3.選ばれないということ

 朝倉さんが泣いていた日のことを思い出す。

 だだっ広い基地の中を無意味に歩き回ったり、大きな部屋の中心に一人で立ったり、彼女は自分という存在に途方に暮れていたように僕には思える。

 彼女は長く真黒な美しい髪を持っていて、顔は少し幼い。いつも何かしかに緊張していて、顔は張り詰めている様子で手に取るように分かる程強張っていて、いつもちょっとのことで泣きそうだった。震える声で、彼女は言った。


「どうして選ばれたの?」

「誰が?」

「私達」

「僕達は選ばれてないよ」

「……選ばれたの、私達」


 彼女の声はあまりにも小さく、もし誰かの声が聞こえたら簡単に掻き消えてしまいそうだった。

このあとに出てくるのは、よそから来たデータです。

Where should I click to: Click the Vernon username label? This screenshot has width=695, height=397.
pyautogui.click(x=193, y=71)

 会議室にある大きな空の絵を見つめ、彼女はそこにある穴を見つめていた。それはたぶん僕らが知っている空の穴とは違って、単なる雲の隙間でしかないのだろうけれど、不思議とよく似ていて見分けがつかなかった。痩せ細った体に制服を好んで着続けている彼女がそれを見上げていると、何だか放課後の学校の匂いがした。


「皆は新しい世界に選ばれた。私達は“閉ざされゆく世界”に選ばれた。そう考えること、出来るよね……?」

「ポジティヴだね」

「佳孝君が言ってたの。そう考えてみたらって」

「佳孝は、優しいから」


 僕の言葉に、朝倉さんは表情を失った。


「佳孝君は、優しいんじゃないよ。色々なことから逃げたいだけなの」

「……どうしてそんな風に思うの?」

「いつか、彼は私を置いていくわ。絶対に」


 少し無言になった後、彼女は空の穴のようにも見える部分に手を伸ばし、触れようとした。

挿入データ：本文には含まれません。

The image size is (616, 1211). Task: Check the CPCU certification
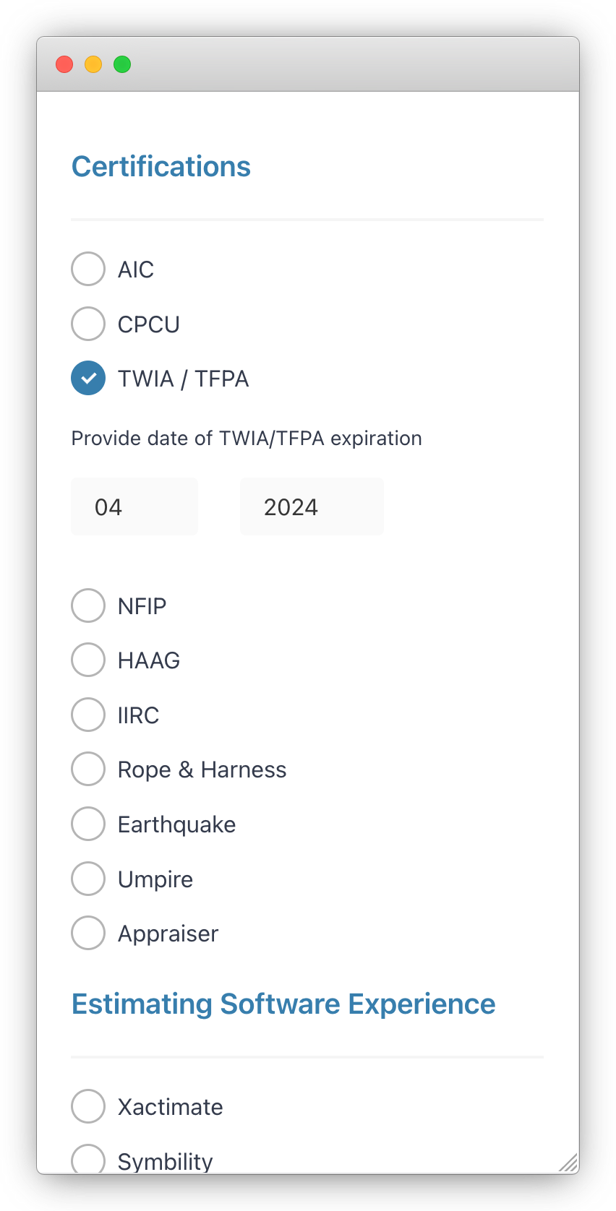coord(88,324)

「佳孝君の言っている言葉が本当なら、じゃあ私達はどうして選ばれたのかな? この“閉ざされゆく世界”に」


 ねえ、と彼女は僕を見る。彼女の透明な涙が僕の目に映る。僕は少しだけたじろぎ、困り果てて眉を顰める。

 何だか芝居がかった現実だな、と思うと、途端に何もかもが冷めて見えた。光の無い、薄暗い会議室の少しだけ冷たい空気の中で、彼女という人間が僕に近づいてくる。空気が掻き乱され、足音が小さく響き、僕は呆然と立ち尽くす。


「ねえ、どうして選ばれたの?」

「朝倉さんは海へ行った日のこと、覚えてる?」

「……海に行ったことなんて無いよ」

「そう」

「ねえ、答えてよ。どうして!?」


 彼女が駆け寄ってくる。僕の胸を叩き、崩れ落ちた。映画のワンシーンのような一瞬に、僕は紡ぐべき言葉を失う。その時感じた激しい怒りに、今なお、僕の胸は震える。


「――だからだよ!」




 目を開く。僕はベッドにいる。夜だ。部屋は暗く、物の輪郭が闇の中でうっすらと浮かび上がっている。眠れずにラジカセを見つめると、昔のことをぼんやりと思いだしてしまった。スイッチを入れ、砂嵐の音に耳を傾ける。

 僕はよく、答えを求められる。美奈や朝倉さんや、かつての恋人に。けれどいつだって本当に告げたい言葉を失ってしまう、そんな気がする。

 また、目を閉じる。眠気は無いが、することも無い。